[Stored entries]

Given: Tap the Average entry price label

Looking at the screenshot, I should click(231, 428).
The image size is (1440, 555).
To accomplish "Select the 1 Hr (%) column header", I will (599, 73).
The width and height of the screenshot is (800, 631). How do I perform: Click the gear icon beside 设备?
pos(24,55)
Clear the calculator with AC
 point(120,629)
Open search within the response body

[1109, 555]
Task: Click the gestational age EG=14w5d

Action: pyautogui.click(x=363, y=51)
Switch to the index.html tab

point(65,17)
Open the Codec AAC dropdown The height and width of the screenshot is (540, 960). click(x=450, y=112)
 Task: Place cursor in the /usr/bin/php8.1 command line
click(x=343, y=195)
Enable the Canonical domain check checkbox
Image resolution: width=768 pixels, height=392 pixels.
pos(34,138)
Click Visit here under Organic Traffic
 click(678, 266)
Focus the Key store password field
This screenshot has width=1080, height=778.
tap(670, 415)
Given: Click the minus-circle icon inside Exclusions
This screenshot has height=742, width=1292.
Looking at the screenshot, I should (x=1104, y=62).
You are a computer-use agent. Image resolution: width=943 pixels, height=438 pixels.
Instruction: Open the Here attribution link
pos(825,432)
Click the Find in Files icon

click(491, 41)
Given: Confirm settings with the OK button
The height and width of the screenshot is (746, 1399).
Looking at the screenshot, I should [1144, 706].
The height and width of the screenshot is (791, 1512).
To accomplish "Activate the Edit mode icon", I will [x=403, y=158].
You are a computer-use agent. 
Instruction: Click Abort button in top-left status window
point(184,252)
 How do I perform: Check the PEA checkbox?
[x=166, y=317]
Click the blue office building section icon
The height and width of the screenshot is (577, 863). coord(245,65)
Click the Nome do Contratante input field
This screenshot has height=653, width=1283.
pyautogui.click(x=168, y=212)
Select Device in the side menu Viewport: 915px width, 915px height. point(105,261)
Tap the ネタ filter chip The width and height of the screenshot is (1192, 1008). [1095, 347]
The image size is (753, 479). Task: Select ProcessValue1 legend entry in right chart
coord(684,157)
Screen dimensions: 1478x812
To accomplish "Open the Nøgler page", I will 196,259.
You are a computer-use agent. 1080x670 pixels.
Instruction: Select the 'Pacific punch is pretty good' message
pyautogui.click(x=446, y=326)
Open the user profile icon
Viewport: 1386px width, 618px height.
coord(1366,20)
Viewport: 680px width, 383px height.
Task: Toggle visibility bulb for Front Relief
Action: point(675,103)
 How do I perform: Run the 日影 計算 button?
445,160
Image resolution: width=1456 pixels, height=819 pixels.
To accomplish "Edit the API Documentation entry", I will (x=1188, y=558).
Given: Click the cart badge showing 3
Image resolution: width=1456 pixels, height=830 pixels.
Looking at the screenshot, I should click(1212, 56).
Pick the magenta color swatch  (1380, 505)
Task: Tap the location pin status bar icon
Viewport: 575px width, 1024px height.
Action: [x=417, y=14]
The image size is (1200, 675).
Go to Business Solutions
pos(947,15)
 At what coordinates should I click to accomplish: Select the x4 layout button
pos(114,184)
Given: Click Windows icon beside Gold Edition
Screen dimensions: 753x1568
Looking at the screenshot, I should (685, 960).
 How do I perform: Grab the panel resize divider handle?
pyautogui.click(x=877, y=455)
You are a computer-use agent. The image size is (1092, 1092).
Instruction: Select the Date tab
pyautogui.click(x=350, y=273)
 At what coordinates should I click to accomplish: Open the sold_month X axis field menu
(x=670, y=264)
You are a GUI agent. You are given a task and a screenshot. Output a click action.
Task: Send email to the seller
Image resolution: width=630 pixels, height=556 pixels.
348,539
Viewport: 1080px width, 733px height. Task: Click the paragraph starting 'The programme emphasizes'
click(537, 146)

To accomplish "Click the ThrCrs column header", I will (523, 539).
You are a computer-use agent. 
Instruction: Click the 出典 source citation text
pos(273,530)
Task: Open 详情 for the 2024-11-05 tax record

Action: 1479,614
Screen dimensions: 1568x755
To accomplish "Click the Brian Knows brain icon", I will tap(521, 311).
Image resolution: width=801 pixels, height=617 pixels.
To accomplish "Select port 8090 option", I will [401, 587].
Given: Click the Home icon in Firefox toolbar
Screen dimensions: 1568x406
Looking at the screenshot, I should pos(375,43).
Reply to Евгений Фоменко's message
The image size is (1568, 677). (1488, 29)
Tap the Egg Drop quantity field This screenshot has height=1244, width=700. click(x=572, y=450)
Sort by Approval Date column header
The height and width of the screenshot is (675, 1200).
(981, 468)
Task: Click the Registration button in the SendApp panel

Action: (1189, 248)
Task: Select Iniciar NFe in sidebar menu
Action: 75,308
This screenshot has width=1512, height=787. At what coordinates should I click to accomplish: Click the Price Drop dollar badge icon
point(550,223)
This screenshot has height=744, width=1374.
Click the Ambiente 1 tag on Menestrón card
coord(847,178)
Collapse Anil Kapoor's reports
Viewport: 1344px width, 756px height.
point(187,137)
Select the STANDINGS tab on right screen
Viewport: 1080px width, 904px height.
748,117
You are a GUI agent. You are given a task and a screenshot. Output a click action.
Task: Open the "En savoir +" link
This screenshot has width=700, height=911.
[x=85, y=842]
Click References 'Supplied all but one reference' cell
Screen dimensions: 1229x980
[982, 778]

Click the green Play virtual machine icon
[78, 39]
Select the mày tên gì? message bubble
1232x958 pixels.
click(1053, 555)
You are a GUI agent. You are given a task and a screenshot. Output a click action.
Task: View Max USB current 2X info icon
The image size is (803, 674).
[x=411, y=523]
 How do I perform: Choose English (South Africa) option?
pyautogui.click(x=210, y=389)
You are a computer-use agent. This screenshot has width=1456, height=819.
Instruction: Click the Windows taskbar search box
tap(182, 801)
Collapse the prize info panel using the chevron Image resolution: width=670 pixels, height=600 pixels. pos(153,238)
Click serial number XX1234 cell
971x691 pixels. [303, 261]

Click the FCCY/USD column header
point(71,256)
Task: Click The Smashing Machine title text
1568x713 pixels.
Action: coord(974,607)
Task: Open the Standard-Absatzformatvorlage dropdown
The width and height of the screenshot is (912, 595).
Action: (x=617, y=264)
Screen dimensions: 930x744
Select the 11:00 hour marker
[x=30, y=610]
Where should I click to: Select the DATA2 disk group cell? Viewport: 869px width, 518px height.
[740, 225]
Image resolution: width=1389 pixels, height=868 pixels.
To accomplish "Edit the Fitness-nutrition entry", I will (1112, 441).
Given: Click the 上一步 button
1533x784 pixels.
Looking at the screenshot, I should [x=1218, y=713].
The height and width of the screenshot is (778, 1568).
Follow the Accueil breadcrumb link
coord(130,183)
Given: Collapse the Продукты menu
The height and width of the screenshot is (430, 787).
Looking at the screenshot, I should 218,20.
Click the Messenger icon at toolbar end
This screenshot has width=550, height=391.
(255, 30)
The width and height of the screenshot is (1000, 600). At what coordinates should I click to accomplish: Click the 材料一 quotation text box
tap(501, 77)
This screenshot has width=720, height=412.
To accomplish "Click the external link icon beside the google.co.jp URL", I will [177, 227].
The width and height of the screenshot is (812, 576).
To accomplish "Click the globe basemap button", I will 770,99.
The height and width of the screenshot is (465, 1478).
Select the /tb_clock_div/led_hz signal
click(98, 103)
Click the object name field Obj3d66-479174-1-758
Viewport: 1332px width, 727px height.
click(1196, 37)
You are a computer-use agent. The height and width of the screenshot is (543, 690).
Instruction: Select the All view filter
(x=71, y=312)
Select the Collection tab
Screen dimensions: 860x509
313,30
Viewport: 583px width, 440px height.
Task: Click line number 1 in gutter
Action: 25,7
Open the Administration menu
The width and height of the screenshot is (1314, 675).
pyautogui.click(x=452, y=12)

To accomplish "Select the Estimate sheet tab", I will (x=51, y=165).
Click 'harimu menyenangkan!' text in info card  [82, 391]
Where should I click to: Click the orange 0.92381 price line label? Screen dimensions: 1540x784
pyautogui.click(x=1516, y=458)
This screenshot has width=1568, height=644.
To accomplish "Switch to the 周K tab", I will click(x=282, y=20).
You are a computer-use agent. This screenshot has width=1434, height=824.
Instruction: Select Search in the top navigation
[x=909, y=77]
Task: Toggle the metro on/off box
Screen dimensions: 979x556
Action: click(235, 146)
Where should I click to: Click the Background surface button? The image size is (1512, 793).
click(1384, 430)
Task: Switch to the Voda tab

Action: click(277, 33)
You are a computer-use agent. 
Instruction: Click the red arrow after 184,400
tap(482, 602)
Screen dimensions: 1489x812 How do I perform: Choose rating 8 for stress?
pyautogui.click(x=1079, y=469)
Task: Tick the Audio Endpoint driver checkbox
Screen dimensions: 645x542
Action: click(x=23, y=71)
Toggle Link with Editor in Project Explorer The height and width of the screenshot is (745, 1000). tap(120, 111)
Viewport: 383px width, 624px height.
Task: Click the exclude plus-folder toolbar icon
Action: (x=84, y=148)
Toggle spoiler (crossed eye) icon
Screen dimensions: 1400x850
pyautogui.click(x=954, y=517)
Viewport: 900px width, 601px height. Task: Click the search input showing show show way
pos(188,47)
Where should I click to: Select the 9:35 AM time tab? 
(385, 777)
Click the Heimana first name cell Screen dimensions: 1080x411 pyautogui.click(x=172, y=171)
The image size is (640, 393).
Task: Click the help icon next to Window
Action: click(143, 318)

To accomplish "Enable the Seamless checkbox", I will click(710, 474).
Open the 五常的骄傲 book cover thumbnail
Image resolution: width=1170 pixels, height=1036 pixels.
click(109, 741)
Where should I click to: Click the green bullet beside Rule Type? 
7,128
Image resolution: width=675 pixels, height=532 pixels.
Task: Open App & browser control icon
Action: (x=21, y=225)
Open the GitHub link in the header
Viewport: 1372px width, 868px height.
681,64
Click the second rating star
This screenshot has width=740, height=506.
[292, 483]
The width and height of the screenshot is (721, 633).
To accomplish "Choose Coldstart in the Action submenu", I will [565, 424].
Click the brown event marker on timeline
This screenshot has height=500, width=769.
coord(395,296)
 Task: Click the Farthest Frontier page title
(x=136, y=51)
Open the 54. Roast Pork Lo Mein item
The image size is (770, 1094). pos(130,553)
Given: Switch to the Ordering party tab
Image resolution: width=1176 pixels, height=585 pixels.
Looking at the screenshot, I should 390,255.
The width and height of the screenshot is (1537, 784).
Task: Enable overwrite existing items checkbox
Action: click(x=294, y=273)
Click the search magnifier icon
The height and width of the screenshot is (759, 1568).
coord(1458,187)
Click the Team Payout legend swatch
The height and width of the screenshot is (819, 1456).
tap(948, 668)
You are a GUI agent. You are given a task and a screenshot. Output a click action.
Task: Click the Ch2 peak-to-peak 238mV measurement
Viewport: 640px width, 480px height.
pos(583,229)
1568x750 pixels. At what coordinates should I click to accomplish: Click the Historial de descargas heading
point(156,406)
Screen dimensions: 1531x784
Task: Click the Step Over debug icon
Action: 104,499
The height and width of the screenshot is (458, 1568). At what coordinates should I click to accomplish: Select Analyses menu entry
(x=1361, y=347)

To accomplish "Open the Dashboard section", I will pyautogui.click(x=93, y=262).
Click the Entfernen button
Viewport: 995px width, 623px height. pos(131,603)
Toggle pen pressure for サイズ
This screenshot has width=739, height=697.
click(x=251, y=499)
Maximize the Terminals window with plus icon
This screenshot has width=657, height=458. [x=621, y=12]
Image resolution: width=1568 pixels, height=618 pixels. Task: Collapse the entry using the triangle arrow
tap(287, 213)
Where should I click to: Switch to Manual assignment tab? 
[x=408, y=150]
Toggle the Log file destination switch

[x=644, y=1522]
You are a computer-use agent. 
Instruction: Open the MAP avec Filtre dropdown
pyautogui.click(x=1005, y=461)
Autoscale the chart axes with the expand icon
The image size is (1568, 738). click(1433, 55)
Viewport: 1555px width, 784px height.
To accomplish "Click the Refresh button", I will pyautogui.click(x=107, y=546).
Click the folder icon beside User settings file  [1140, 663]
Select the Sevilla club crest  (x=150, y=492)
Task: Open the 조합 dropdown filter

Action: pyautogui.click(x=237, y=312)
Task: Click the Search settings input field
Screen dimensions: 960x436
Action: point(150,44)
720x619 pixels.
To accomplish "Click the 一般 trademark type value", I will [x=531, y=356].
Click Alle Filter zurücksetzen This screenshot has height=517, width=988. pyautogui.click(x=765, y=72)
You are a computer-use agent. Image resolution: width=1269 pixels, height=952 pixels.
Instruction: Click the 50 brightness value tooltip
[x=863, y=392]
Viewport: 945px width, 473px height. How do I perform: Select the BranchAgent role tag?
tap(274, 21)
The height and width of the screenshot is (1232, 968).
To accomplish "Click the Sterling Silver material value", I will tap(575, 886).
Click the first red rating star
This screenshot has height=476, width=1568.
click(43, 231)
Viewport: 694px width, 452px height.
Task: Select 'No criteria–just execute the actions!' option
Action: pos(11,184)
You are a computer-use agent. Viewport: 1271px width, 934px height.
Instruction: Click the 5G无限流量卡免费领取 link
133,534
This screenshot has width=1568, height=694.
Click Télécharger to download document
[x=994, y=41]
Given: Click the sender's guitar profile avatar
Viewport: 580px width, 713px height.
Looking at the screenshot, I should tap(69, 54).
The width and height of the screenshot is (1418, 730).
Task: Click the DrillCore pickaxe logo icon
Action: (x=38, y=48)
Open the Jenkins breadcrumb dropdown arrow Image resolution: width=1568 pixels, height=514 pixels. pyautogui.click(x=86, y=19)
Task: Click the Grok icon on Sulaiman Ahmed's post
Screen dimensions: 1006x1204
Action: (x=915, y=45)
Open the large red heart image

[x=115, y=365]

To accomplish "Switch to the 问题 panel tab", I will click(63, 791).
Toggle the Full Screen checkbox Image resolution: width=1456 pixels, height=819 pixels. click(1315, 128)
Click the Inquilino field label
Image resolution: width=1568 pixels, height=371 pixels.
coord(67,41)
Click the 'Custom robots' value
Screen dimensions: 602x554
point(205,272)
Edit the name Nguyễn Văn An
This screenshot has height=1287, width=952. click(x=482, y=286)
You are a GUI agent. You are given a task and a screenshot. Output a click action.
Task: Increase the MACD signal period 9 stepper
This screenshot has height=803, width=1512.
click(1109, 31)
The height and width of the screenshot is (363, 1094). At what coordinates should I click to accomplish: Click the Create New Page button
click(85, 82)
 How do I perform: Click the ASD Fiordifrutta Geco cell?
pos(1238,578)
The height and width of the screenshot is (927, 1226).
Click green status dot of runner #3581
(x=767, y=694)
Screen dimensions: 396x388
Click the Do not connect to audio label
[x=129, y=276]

### What the task asks
Copy out the entries above verbatim, starting at the line that contains "You are a computer-use agent. The height" and ending at the line that contains "will (x=51, y=165).", with both of those lines included.

### The completed task
You are a computer-use agent. The height and width of the screenshot is (543, 690).
Instruction: Select the All view filter
(x=71, y=312)
Select the Collection tab
Screen dimensions: 860x509
313,30
Viewport: 583px width, 440px height.
Task: Click line number 1 in gutter
Action: 25,7
Open the Administration menu
The width and height of the screenshot is (1314, 675).
pyautogui.click(x=452, y=12)

To accomplish "Select the Estimate sheet tab", I will (x=51, y=165).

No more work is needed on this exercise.